═════ Data excerpts ═════

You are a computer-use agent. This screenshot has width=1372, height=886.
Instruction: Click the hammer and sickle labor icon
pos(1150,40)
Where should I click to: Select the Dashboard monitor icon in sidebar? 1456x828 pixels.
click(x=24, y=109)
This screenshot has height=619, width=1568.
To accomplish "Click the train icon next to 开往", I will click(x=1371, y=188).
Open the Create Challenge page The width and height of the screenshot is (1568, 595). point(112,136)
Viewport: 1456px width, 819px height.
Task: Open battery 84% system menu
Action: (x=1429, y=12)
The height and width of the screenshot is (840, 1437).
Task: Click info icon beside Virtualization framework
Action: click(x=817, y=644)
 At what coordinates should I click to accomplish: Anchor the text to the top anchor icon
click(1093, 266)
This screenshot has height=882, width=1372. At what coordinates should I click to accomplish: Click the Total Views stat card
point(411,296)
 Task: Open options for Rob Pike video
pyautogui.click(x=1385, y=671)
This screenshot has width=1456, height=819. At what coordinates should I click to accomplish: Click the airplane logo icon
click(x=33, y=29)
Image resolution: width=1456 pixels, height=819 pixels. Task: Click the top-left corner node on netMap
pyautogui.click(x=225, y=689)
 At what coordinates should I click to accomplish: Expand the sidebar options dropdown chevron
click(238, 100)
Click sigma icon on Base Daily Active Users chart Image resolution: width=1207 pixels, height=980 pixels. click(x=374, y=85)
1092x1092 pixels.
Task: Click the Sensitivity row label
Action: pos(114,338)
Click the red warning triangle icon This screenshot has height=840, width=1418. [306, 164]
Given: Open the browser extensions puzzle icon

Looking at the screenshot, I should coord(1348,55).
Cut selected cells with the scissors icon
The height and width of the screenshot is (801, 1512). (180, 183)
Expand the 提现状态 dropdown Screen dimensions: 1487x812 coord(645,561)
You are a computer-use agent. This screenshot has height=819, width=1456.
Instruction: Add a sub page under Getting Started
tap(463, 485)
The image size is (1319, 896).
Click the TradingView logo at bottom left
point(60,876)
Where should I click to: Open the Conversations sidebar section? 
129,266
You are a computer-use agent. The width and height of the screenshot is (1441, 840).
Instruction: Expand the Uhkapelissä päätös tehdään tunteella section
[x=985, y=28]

═════

Goal of the exercise:
Quote the whole listing above, leaving nothing out.

Result:
You are a computer-use agent. This screenshot has width=1372, height=886.
Instruction: Click the hammer and sickle labor icon
pos(1150,40)
Where should I click to: Select the Dashboard monitor icon in sidebar? 1456x828 pixels.
click(x=24, y=109)
This screenshot has height=619, width=1568.
To accomplish "Click the train icon next to 开往", I will click(x=1371, y=188).
Open the Create Challenge page The width and height of the screenshot is (1568, 595). point(112,136)
Viewport: 1456px width, 819px height.
Task: Open battery 84% system menu
Action: (x=1429, y=12)
The height and width of the screenshot is (840, 1437).
Task: Click info icon beside Virtualization framework
Action: click(x=817, y=644)
 At what coordinates should I click to accomplish: Anchor the text to the top anchor icon
click(1093, 266)
This screenshot has height=882, width=1372. At what coordinates should I click to accomplish: Click the Total Views stat card
point(411,296)
 Task: Open options for Rob Pike video
pyautogui.click(x=1385, y=671)
This screenshot has width=1456, height=819. At what coordinates should I click to accomplish: Click the airplane logo icon
click(x=33, y=29)
Image resolution: width=1456 pixels, height=819 pixels. Task: Click the top-left corner node on netMap
pyautogui.click(x=225, y=689)
 At what coordinates should I click to accomplish: Expand the sidebar options dropdown chevron
click(238, 100)
Click sigma icon on Base Daily Active Users chart Image resolution: width=1207 pixels, height=980 pixels. click(x=374, y=85)
1092x1092 pixels.
Task: Click the Sensitivity row label
Action: pos(114,338)
Click the red warning triangle icon This screenshot has height=840, width=1418. [306, 164]
Given: Open the browser extensions puzzle icon

Looking at the screenshot, I should coord(1348,55).
Cut selected cells with the scissors icon
The height and width of the screenshot is (801, 1512). (180, 183)
Expand the 提现状态 dropdown Screen dimensions: 1487x812 coord(645,561)
You are a computer-use agent. This screenshot has height=819, width=1456.
Instruction: Add a sub page under Getting Started
tap(463, 485)
The image size is (1319, 896).
Click the TradingView logo at bottom left
point(60,876)
Where should I click to: Open the Conversations sidebar section? 
129,266
You are a computer-use agent. The width and height of the screenshot is (1441, 840).
Instruction: Expand the Uhkapelissä päätös tehdään tunteella section
[x=985, y=28]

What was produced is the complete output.